--- What is expected ---
Copy exactly the lines of the data below that run from the line holding "CCBC Diversity Statistics (463, 2208)" through the line holding "Louis Sachar (98, 776)", both ends included.

--- Data for the task ---
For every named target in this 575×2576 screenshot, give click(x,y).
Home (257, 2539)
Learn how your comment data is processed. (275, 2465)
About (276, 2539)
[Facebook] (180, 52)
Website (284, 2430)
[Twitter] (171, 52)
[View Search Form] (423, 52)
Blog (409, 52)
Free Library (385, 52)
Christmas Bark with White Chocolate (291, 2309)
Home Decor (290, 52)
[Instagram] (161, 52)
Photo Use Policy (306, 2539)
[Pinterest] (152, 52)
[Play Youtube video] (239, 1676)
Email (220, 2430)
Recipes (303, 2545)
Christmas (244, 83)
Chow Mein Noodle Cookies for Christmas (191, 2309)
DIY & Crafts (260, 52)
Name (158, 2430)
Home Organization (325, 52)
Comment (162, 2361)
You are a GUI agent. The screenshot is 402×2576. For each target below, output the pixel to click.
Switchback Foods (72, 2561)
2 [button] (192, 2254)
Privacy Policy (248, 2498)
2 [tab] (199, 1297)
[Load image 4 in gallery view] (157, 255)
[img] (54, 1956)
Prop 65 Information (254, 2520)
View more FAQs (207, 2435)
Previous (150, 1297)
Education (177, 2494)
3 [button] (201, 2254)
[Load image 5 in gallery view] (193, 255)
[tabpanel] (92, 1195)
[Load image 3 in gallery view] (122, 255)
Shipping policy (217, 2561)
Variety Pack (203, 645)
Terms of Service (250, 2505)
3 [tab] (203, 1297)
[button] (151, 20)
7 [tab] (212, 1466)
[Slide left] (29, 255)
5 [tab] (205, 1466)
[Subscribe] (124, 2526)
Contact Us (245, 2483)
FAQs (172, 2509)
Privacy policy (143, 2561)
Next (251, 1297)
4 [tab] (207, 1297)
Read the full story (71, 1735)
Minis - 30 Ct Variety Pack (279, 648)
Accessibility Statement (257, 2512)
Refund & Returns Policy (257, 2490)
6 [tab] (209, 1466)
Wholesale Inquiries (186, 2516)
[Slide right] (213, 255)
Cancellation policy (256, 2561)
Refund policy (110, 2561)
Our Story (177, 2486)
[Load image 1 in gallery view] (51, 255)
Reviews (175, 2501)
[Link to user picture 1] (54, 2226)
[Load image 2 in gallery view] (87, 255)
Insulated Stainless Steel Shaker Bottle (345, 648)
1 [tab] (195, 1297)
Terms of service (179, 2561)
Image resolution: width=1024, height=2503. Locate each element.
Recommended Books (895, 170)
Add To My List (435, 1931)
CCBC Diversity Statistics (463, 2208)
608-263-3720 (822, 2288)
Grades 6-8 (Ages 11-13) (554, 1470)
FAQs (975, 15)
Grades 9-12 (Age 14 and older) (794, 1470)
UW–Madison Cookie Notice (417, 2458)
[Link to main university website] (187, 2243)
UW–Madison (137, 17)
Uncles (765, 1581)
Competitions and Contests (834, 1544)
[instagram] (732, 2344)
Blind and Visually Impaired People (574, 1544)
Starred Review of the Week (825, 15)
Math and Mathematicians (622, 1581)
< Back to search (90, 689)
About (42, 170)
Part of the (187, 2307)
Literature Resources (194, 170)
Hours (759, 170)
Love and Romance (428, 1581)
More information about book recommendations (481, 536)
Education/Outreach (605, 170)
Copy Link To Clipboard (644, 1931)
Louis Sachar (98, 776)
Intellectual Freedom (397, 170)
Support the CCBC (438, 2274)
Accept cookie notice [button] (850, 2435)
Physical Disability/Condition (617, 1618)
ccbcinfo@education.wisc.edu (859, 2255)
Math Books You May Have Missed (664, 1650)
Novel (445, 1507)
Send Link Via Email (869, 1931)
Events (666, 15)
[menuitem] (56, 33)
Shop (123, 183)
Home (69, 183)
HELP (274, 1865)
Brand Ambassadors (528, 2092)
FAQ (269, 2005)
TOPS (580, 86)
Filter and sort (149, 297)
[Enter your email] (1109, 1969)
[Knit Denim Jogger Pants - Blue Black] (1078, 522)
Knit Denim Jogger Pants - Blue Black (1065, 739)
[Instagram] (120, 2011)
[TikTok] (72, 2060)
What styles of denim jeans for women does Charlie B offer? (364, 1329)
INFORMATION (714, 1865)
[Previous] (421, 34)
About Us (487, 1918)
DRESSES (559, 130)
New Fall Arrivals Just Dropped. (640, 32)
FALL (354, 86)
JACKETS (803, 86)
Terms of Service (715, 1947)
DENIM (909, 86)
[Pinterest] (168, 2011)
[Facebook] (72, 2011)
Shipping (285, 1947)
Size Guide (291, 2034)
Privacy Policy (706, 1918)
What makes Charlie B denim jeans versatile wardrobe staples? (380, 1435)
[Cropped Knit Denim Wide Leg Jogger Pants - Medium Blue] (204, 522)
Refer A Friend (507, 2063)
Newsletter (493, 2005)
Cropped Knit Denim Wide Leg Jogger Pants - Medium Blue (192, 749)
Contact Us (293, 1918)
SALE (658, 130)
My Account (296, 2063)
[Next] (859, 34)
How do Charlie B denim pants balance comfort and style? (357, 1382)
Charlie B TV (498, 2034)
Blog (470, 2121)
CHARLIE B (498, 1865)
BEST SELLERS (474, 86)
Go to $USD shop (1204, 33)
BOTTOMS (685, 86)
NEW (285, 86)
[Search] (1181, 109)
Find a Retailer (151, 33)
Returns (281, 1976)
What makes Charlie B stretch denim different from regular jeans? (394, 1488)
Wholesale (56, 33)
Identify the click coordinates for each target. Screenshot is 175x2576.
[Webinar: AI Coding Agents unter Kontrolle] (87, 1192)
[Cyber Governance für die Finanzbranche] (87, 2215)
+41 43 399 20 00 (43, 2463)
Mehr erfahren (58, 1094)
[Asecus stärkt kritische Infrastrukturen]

--- Answer section ---
CCBC Diversity Statistics (463, 2208)
608-263-3720 (822, 2288)
Grades 6-8 (Ages 11-13) (554, 1470)
FAQs (975, 15)
Grades 9-12 (Age 14 and older) (794, 1470)
UW–Madison Cookie Notice (417, 2458)
[Link to main university website] (187, 2243)
UW–Madison (137, 17)
Uncles (765, 1581)
Competitions and Contests (834, 1544)
[instagram] (732, 2344)
Blind and Visually Impaired People (574, 1544)
Starred Review of the Week (825, 15)
Math and Mathematicians (622, 1581)
< Back to search (90, 689)
About (42, 170)
Part of the (187, 2307)
Literature Resources (194, 170)
Hours (759, 170)
Love and Romance (428, 1581)
More information about book recommendations (481, 536)
Education/Outreach (605, 170)
Copy Link To Clipboard (644, 1931)
Louis Sachar (98, 776)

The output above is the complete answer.